--- Data to use ---
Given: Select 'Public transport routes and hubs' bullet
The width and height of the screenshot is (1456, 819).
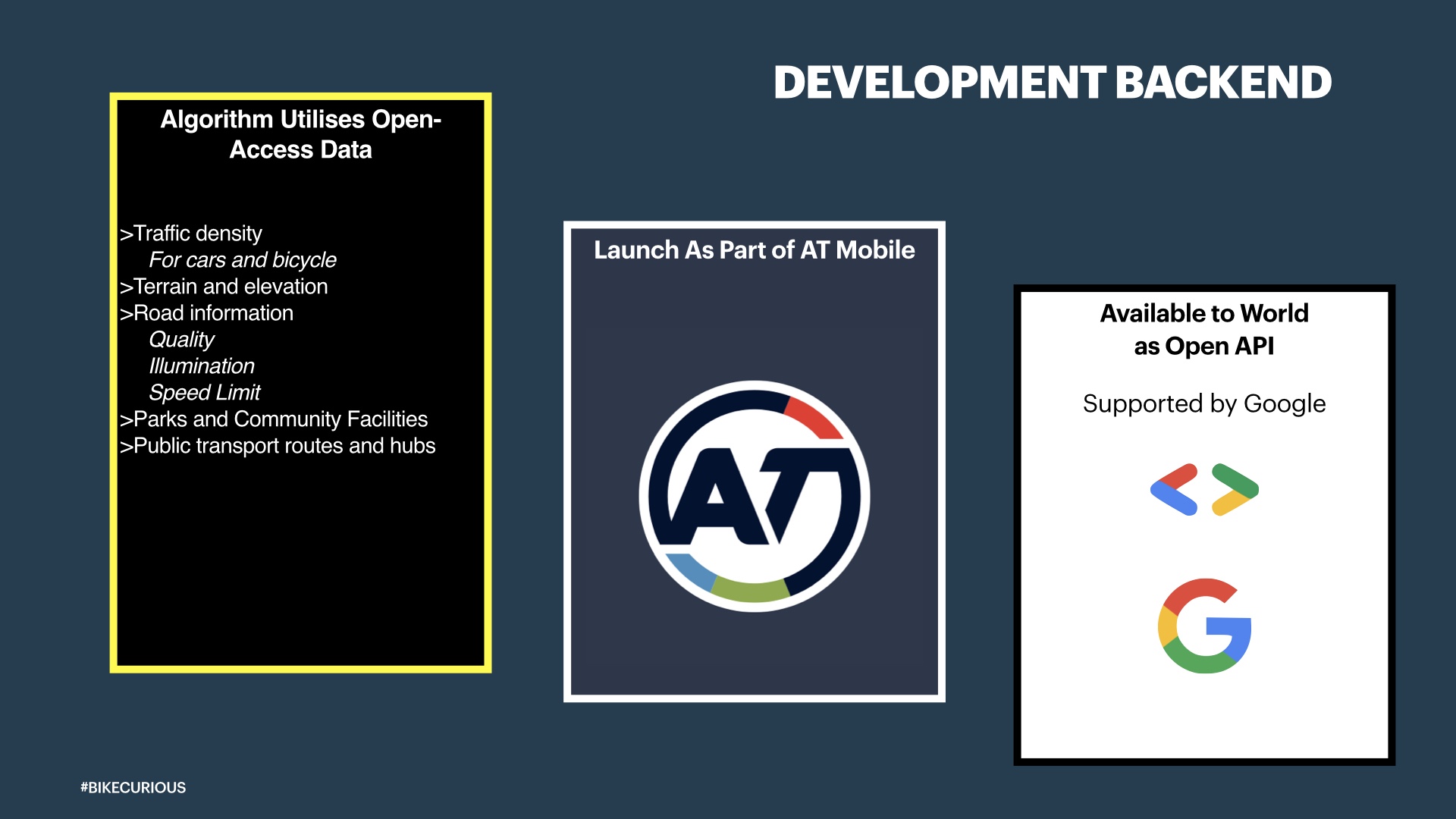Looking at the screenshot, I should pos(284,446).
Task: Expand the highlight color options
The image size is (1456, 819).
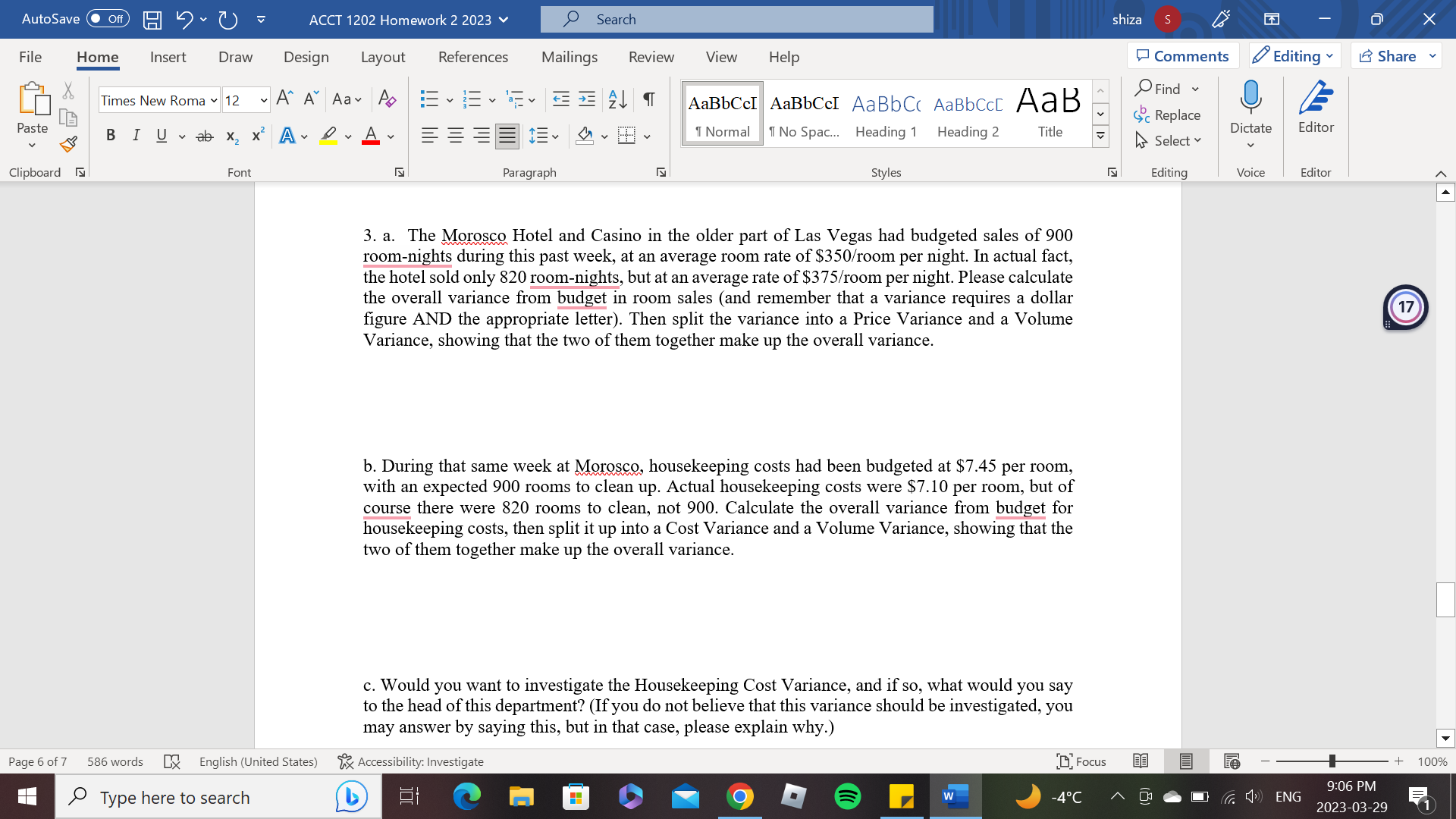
---
--- Data to use ---
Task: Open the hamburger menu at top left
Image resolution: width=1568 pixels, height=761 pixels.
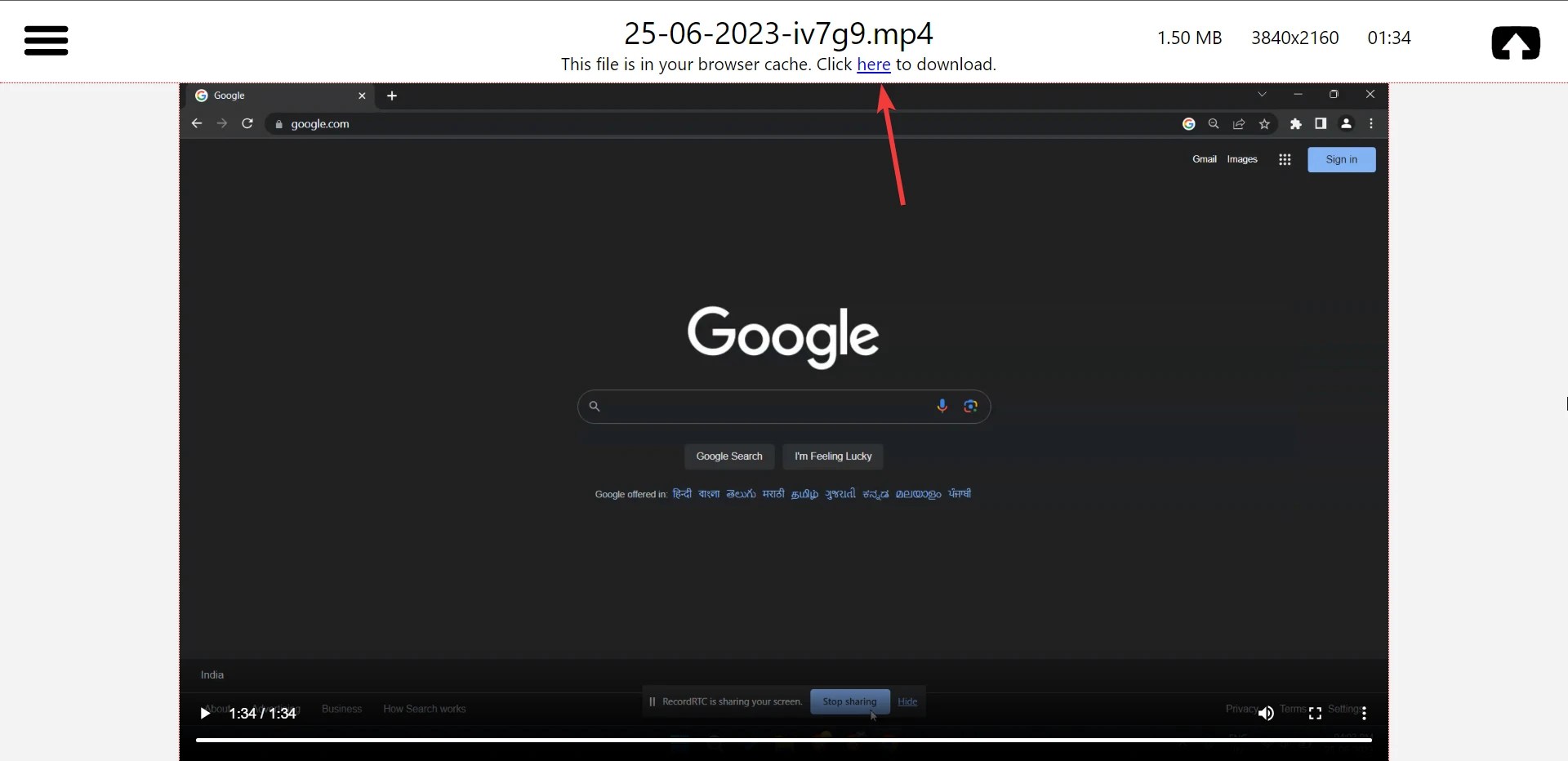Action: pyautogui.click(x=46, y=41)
---
--- Data to use ---
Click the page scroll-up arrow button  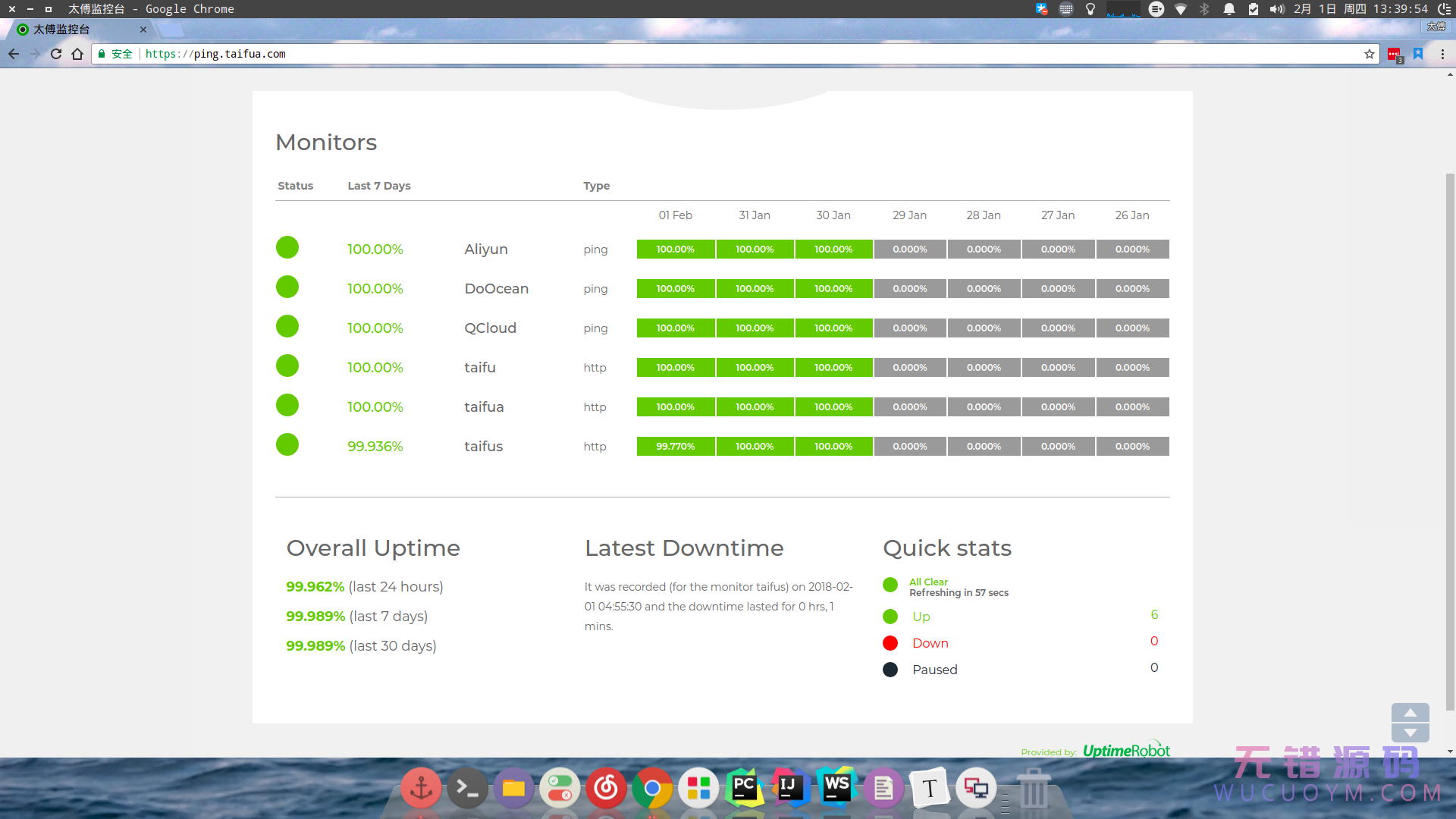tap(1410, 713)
---
◆ Your instructions ◆
Between and including the line above that contains "Given: Select 'Public" and the line that contains "The image size is (1456, 819).", restate every line word for word. Pictures stay out.

◆ Output for this exercise ◆
Given: Select 'Public transport routes and hubs' bullet
The width and height of the screenshot is (1456, 819).
Looking at the screenshot, I should pos(284,446).
Task: Expand the highlight color options
The image size is (1456, 819).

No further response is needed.